On July 14, 2011, three people filed a purported class action
lawsuit in the United States District Court for the Northern
District of Illinois naming ZionSolutions and Bank of New York
Mellon as defendants and seeking, among other things, an
accounting for use of NDT funds, an injunction against the use of
NDT funds, the appointment of a trustee for the NDT funds, and the
return of NDT funds to customers of the Company's subsidiary,
Commonwealth Edison Company ("ComEd"), to the extent legally
entitled thereto.  ZionSolutions and Bank of New York Mellon filed
a motion to dismiss the complaint on September 13, 2011.

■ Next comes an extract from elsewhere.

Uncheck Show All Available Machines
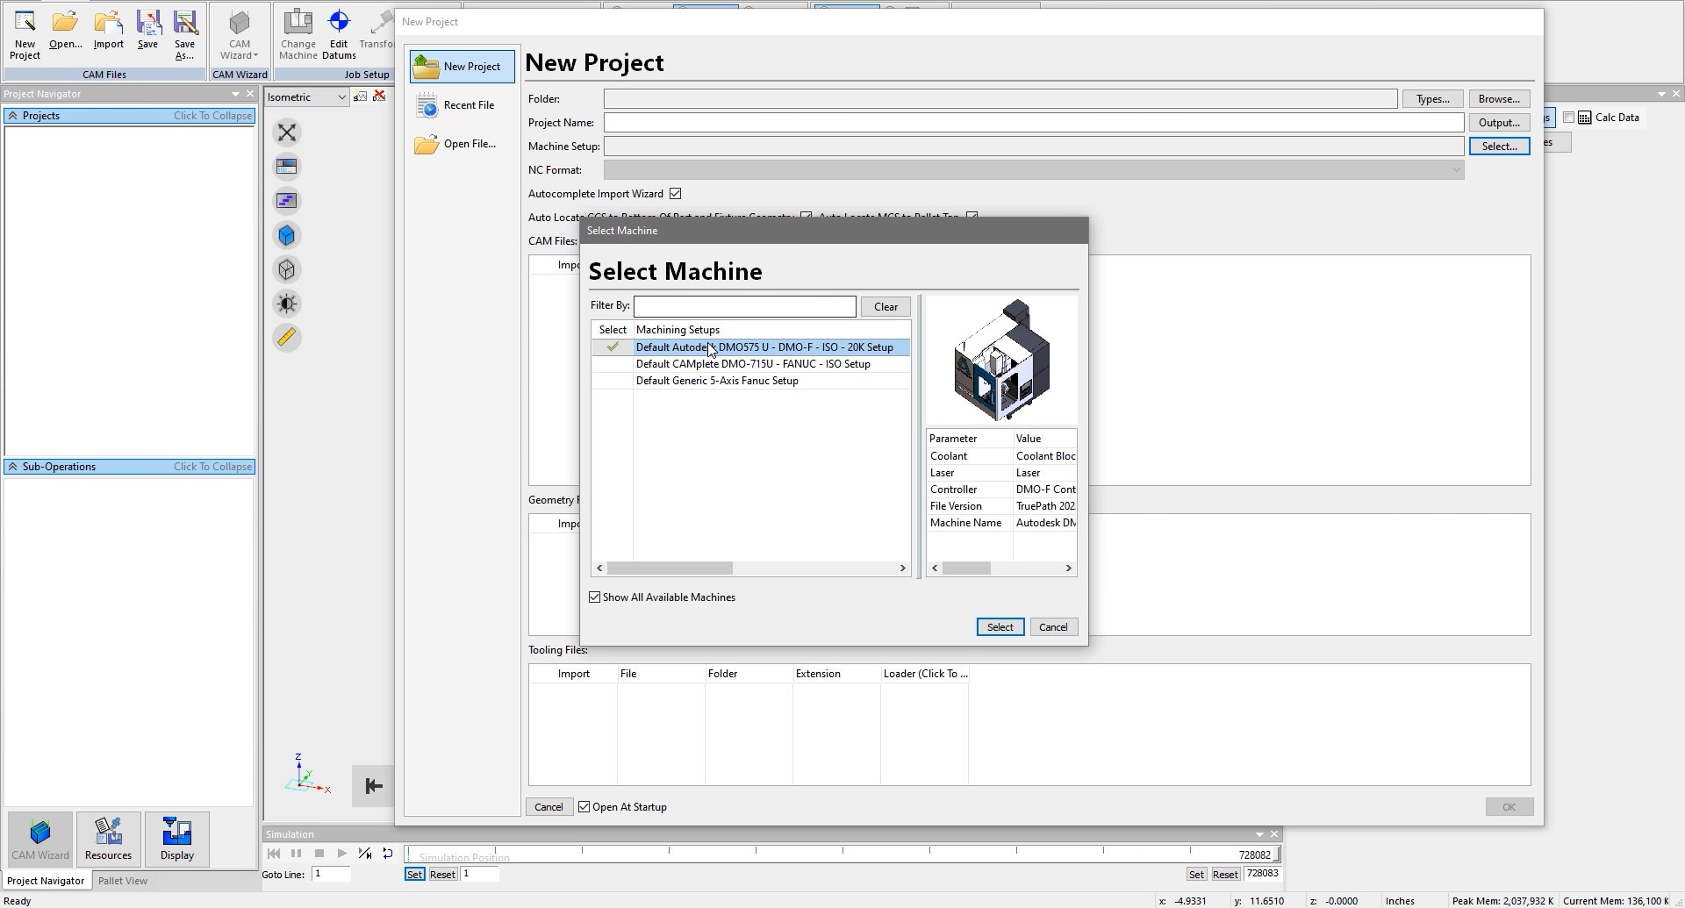The width and height of the screenshot is (1685, 908). (x=595, y=597)
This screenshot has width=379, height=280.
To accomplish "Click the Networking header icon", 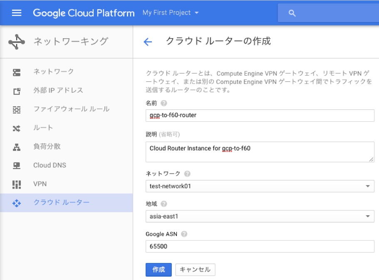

ZionSolutions is subject to certain restrictions on its ability to
request reimbursements from the Zion Station NDT funds as defined
within the ASA.  Therefore, the transfer of the Zion Station
assets did not qualify for asset sale accounting treatment and, as
a result, the related NDT funds were reclassified to pledged
assets for Zion Station decommissioning within Generation and
Exelon's Consolidated Balance Sheets and will continue to be
measured in the same manner as prior to the completion of the
transaction.  Additionally, the transferred asset retirement
obligation ("ARO") for decommissioning was replaced with a payable
to ZionSolutions in Generation and Exelon's Consolidated Balance
Sheets.  Changes in the value of the Zion Station NDT assets, net
of applicable taxes, will be recorded as a change in the payable
to ZionSolutions.  At no point will the payable to ZionSolutions
exceed the project budget of the costs remaining to decommission
Zion Station.  Any Zion Station NDT funds remaining after the
completion of all decommissioning activities will be returned to
ComEd customers.  Generation has retained its obligation to
transfer the spent nuclear fuel ("SNF") at Zion Station to the
United States Department of Energy ("DOE") for ultimate disposal
and has a liability of approximately $65 million and $34 million
at December 31, 2011, and 2010, respectively, which is included
within the nuclear decommissioning ARO.  Generation also has
retained NDT assets to fund its obligation to maintain and
transfer the SNF at Zion Station.

As of December 31, 2011 and 2010, the carrying value of the Zion
Station pledged assets was approximately $734 million and $824
million, respectively, and the payable to Zion Solutions was
approximately $691 million and $786 million, respectively.  The
payable excludes a liability recorded within Generation's
Consolidated Balance Sheets related to the tax obligation on the
unrealized activity associated with the Zion Station NDT funds.
The NDT funds will be utilized to satisfy the tax obligations as
gains and losses are realized. The current portion of the payable
to ZionSolutions, included in other current liabilities within
Generation's Consolidated Balance Sheets at December 31, 2011, and
2010 was $128 million and $127 million, respectively.
ZionSolutions withdrew approximately $143 million and $5 million
for Zion Station decommissioning costs during the years ended
December 31, 2011, and 2010, respectively.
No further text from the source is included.